§ TASK DESCRIPTION
Each line that includes "Given" must be copied from the records.

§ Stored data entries
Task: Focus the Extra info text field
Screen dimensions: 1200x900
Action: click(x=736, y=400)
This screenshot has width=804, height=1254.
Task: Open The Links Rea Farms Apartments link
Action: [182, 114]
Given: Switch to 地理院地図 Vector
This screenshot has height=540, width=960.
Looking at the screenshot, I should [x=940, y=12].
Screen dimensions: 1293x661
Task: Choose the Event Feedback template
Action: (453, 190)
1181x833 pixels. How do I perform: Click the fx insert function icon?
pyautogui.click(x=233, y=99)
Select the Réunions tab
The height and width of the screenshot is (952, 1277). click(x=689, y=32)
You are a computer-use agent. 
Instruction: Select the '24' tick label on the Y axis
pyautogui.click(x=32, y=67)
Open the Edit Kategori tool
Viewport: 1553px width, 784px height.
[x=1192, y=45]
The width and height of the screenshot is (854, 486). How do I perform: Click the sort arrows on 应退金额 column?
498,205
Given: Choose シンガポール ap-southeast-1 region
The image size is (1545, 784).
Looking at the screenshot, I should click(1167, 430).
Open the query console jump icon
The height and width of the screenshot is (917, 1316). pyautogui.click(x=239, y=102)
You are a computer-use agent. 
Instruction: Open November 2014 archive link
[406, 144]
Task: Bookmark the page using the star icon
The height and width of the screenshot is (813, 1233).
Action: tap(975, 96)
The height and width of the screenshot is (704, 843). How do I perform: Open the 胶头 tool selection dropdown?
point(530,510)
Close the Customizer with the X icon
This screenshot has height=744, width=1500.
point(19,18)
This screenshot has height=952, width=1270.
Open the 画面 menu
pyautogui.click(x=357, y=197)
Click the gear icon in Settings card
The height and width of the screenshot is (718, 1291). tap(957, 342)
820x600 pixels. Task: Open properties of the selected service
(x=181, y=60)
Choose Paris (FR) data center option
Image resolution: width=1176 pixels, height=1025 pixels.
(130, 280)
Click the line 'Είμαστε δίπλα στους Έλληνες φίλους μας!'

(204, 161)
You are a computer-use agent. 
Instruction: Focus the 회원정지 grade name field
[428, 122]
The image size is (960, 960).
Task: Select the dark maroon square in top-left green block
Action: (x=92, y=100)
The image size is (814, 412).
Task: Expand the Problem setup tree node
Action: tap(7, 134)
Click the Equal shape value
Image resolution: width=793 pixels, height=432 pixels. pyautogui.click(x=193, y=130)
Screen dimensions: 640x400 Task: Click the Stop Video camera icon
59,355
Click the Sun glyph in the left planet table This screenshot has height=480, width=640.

§ WRITTEN SOLUTION
Given: Switch to 地理院地図 Vector
Given: Choose シンガポール ap-southeast-1 region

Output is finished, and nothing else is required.